James Harrelson 832.731.4548. Young guy who will work hard to put yo on fish.


----------



## Dookie Ray (Apr 9, 2008)

Randall Groves is a first class guy!! Groves Guide Service - Home


----------



## hog (May 17, 2006)

Lots of Good ones Mentioned.
BUT.....
Capt Eric Crainer, IMO, is as good as they get. 
Check out his daily FB reports of his trips.
Texas Gulf Coast Adventures.
Texas Gulf Coast Adventures


----------



## reef_runner (Mar 21, 2005)

I second Eric Crainer. Works real hard to get you on the fish.


----------



## dk2429 (Mar 27, 2015)

photofishin said:


> Steven Gremillion is your guy- 713-819-6232


For sure Steve! Give him a call


----------



## Bowhntr (Aug 7, 2006)

Derek York
Spotstalker guide, work for TWPD fisheries and know area to go to

Sent from my SM-G973U using Tapatalk


----------



## impulse (Mar 17, 2010)

The OP may want to be more specific about what he's looking for. I've been with guides that put us on fish, but had no sense of humor, others that had no patience for newbies, and some that get frustrated (even cranky) when they can't find the fish. Then there have been others where we all had a blast even though the fishing was tough.

Is your objective to catch the most fish, have the most fun, or get more business from your clients? The guy that may be great for taking out a pack of serious anglers may not be the best guy to take out a Yankee transplant and his 2 teenage kids, none of whom have ever fished the salt... 

If you're a bunch of serious anglers, I can recommend Randall Groves.
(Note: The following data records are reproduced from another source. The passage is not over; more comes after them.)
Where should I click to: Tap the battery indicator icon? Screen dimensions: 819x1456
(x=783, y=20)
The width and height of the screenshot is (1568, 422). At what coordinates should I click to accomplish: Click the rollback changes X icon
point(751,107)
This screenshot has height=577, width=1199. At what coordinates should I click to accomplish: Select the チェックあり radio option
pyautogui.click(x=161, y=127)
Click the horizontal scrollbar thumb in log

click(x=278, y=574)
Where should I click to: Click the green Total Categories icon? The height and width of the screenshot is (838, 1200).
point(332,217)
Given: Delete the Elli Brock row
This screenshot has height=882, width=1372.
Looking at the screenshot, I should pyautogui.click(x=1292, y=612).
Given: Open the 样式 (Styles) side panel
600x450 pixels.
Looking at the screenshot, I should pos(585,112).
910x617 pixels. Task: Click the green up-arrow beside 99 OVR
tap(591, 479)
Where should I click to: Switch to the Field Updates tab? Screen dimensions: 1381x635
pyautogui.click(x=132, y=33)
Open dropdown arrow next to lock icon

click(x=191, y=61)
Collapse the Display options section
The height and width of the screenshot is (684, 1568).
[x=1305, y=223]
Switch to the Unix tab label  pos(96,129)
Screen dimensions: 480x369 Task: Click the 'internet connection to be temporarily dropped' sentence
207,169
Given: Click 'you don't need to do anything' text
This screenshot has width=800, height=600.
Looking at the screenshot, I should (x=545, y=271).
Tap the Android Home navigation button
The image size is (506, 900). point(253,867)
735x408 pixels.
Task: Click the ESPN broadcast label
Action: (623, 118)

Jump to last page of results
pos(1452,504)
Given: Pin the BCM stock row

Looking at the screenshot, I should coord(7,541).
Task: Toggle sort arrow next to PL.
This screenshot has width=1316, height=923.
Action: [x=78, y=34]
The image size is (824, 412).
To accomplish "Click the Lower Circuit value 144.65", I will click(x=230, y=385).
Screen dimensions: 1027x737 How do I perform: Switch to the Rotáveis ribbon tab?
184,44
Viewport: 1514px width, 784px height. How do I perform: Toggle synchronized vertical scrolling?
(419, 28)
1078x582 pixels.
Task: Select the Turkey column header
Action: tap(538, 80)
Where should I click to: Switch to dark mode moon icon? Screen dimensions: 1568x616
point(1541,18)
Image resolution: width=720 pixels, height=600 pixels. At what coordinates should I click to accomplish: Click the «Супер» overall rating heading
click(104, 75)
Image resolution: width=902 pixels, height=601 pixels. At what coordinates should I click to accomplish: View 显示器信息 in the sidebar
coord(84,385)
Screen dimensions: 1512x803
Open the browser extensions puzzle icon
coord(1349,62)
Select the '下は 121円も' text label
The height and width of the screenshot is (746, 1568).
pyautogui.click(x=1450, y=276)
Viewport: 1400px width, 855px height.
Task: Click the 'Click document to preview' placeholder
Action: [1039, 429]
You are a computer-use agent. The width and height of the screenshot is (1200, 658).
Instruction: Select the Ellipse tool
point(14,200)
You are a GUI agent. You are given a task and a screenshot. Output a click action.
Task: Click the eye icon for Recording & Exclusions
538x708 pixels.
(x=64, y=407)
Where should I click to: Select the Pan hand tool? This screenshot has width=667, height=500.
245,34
He puts us on a bunch of fish each time.


----------



## Overboard (Feb 20, 2008)

Greg Verm @ fishing Galveston Texas, also has a lodge and guides out of Freeport.


----------



## Skiff (Jun 5, 2004)

Dookie Ray said:


> Randall Groves is a first class guy!! Groves Guide Service - Home


Man! That was a great trip with my big brother on the homepage. I make yearly trips with Captain Groves and now my wife joins us. It’s more like fishing with a brother/friend. Captain Groves is top notch and will also take the time to teach. Just don’t drink his Dr. Peppers!😁


----------